In Western culture, early choice making is praised and encouraged.  In contrast, traditional collective cultures encourage child obedience and respect over independence (Johnston & Wong, 2002).  Choice making may not be as encouraged since it might seem like it’s giving the child too much power.  It would not be uncommon for a child to be given a toy to play with which is deemed suitable for him/her, instead of being asked to choose.   The children in these cultures may not be encouraged to narrate on their actions during play but expected to play quietly with their toy.  Furthermore, if the parents do not consider play as an activity beneficial to their child’s cognitive and emotional development, but treat it as a leisure activity that helps pass the time, they may not ask the child questions regarding what he/she are doing and will not expect the child to narrate on their actions during play.
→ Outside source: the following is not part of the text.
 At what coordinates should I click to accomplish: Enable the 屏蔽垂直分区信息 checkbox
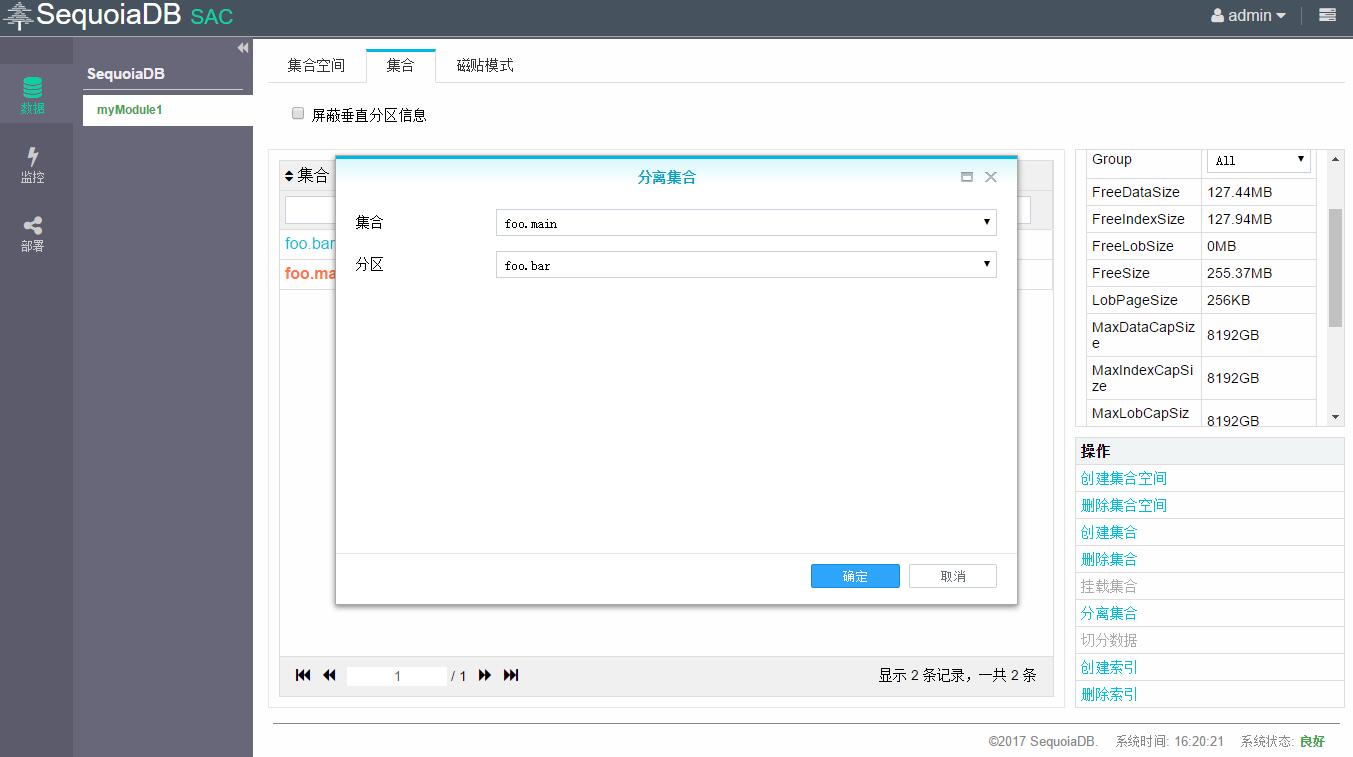click(x=297, y=112)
Consequently, in our assessments, it is very important to keep in mind that children’s play is affected by a number of variables including: cultural values, family relationships, child rearing practices, toy familiarity as well as developmental expectations (Hwa-Froelich, 2004).  As such, in order to conduct balanced and objective play assessments, we as clinicians need to find a few moments in our busy schedules to interview the caregivers regarding their views on child rearing practices and play interactions, so we could objectively interpret our assessment findings (e.g.,  is it delay/disorder or lack of  exposure and task unfamiliarity).

References:

  •  Farver, J. M., Kim, Y. K., & Lee, Y. (1995). Cultural differences in Korean- and Anglo-American preschoolers’ social interaction and play behaviors. Child Development, 66, 1088- 1099.
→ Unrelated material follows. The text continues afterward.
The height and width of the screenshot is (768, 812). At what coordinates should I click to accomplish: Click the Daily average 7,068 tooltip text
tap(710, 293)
  • Farver, J. M., & Shinn, Y. L. (1997). Social pretend play in Korean- and Anglo- American pre-schoolers. Child Development,68 (3), 544-556.
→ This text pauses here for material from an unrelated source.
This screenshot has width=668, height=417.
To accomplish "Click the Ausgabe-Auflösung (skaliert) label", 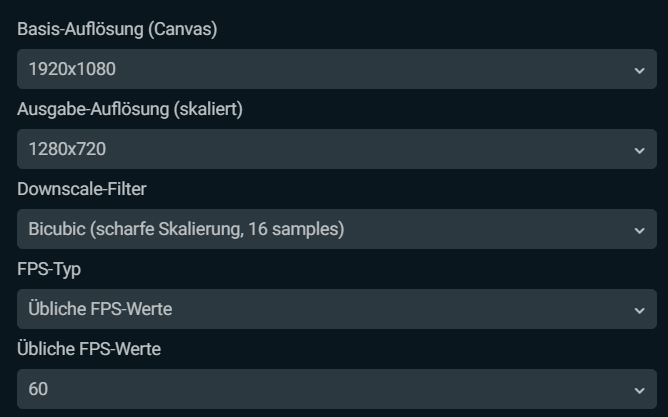I will [x=130, y=109].
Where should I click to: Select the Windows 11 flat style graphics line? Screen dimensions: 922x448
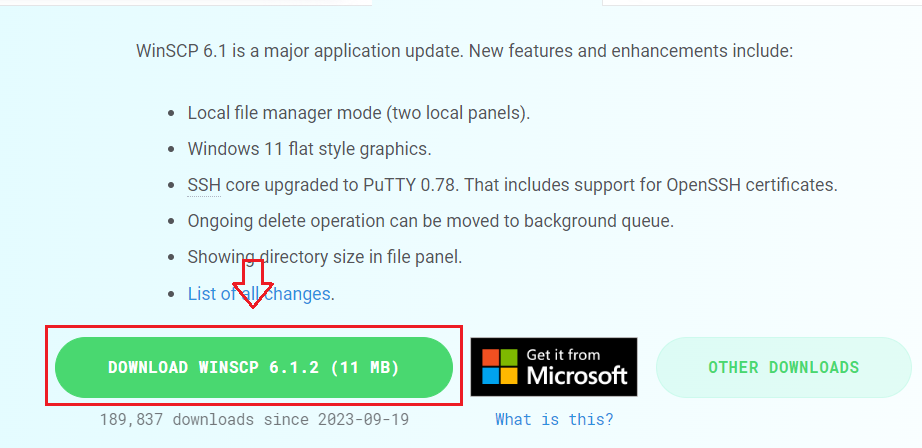[x=309, y=149]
  • Johnston, J.R., & Wong, M.-Y. A. (2002). Cultural differences in beliefs and practices concerning talk to children . Journal of Speech, Language, and Hearing Research, 45 (5), 916-926
  • Harwood, R. L., & Schoelmerich, A and Schulze, P. A. (2000) Homogeneity and heterogeneity in cultural belief systems. New Directions for Child and Adolescent Development 87,  41-57
  • Hwa-Froelich, D. A. (2004). Play Assessment for Children from Culturally and Linguistically Diverse Backgrounds. Perspectives on Language, Learning and Education and on Communication Disorders and Sciences in Culturally and Linguistically Diverse Populations, 11(2), 6-10.
  • Hwa-Froelich, D. A., & Vigil, D. C. (2004). Three aspects of cultural influence on communication: A literature review. Communication Disorders Quarterly, 25(3),110-118.
  • Schulze, P. A., Harwood, R. L., & Schoelmerich, A. (2001). Feeding practices and expectations among middle-class Anglo and Puerto Rican mothers of 12-month-old infants. Journal of Cross-Cultural Psychology, 32(4), 397–406.